There are many risks that can happen in every organisation, for example Sizzler could easily be a company that could have many risks coming straight for them. Sizzler has just incorporated employees to go online and check the latest updates of new meals and recipes for the new season. They have also incorporated so that employees can login and email other employees on their website. They are all very great things but can also resolve to having risks.

Confidential information is one risk Sizzler could easily have. Having a website which does that, what will happen when employees post on there Facebook or Twitter about new meals and salads coming, also bits on ingredients on how to make certain things. This is then leaking information out to other people and so on. Secrets are being busted, as well as shying people off different meals of how it is made or even what is in it.
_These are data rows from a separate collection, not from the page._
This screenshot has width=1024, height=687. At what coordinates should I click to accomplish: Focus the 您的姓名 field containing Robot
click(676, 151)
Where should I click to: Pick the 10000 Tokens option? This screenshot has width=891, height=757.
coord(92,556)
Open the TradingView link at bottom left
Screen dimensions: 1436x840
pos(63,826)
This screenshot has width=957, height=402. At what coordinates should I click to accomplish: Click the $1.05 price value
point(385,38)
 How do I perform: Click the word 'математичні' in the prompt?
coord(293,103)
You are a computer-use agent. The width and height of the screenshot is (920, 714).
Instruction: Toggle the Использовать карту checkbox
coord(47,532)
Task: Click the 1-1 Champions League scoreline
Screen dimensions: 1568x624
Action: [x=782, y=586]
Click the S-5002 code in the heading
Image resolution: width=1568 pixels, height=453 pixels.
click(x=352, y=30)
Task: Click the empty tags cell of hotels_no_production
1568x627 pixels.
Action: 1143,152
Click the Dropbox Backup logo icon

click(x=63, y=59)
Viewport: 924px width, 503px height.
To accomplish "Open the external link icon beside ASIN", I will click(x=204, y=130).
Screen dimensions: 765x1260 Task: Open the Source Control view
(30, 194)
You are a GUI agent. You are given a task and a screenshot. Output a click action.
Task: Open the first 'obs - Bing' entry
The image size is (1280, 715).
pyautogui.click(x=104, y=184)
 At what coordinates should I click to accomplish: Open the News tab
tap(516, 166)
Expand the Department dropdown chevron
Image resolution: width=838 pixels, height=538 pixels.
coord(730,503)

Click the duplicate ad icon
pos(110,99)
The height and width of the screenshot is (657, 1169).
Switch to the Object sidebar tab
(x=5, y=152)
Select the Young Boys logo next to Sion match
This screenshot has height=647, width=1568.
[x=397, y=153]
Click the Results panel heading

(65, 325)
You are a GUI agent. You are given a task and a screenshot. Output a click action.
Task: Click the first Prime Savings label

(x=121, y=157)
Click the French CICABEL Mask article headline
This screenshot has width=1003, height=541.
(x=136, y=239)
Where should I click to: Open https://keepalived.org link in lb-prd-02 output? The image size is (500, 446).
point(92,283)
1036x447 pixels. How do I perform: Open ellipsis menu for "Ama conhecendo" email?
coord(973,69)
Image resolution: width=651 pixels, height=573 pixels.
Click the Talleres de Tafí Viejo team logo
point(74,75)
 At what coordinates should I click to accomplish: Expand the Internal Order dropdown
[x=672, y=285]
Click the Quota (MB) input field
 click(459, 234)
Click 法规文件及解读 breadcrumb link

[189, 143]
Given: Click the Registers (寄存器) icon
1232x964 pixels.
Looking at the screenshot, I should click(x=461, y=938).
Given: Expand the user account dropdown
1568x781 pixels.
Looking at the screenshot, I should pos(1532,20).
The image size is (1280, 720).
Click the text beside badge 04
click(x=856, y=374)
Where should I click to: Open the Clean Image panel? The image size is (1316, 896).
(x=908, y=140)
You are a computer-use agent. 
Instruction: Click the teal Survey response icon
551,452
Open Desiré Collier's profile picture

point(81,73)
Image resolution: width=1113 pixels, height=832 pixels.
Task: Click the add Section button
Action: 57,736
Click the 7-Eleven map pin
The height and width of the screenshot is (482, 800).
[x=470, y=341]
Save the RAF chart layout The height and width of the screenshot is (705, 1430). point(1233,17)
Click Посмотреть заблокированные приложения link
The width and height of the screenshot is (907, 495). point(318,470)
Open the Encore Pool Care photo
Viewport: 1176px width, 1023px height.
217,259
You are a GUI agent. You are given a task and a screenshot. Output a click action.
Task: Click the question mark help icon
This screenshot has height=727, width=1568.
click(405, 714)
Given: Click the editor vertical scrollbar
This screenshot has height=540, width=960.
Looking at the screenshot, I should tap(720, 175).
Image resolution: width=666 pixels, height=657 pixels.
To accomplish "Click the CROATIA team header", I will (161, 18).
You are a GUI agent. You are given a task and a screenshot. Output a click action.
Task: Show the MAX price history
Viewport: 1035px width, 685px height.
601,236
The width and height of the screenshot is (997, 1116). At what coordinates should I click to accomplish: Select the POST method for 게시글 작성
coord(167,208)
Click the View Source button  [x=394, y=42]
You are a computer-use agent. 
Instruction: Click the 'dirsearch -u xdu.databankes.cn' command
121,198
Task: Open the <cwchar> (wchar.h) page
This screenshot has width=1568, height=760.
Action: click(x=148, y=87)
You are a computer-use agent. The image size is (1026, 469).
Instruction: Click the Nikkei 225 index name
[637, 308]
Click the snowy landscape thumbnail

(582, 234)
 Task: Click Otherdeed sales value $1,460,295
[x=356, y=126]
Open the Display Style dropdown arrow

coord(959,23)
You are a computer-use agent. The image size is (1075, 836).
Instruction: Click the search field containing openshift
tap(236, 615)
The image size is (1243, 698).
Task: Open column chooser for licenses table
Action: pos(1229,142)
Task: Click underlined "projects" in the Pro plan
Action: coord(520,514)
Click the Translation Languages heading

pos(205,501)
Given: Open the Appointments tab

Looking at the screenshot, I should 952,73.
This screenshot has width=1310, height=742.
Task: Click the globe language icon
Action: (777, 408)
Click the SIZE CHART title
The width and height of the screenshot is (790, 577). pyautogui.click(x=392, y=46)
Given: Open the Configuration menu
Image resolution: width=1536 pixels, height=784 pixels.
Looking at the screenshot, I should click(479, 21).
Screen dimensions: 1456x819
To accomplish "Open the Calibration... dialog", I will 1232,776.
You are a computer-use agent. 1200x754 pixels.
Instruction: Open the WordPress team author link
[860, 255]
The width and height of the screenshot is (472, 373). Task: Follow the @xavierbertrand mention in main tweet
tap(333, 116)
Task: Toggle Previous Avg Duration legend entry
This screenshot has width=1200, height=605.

Trademark infringement is also another risk that can affect Sizzler. Sizzler’s trademark can be used through social networking sites and make people comment on that page which isn’t even the organisations real site. This leads to bad information being received to customers which then gives Sizzler loss of profit. Also Copyright material is a risk just like the confidential information risk. This is all caused by employees posting to much information on sites.

On a different note, Discrimination by employees can also be a risk to many companies in many ways. Internally, it could be employees adding or following other employees due to there race. Also employers might be the same to employees. Employers might give a job to someone but not the other due to not adding him on Facebook or Twitter and so forth. Discrimination could also be an employee discriminating about a customer or employer through Facebook or Twitter.

Cyber-bullying risk can also take place with Sizzler. It is similar to discrimination and how it might start. However, this would mostly be started internally and then dragged out to a social networking site such as Facebook or Twitter.

Lastly the termination risk can also affect this company. A employer can not sack a employee for after hours activity unless the employee does not understand the relationship of employment. This is a example of a employee going out to a club and has one really big night. The employee can not do nothing about that unless of that situation.

As you can see, there are many risks that could happen for many organisations. Sizzler is just a example of one of many organisations.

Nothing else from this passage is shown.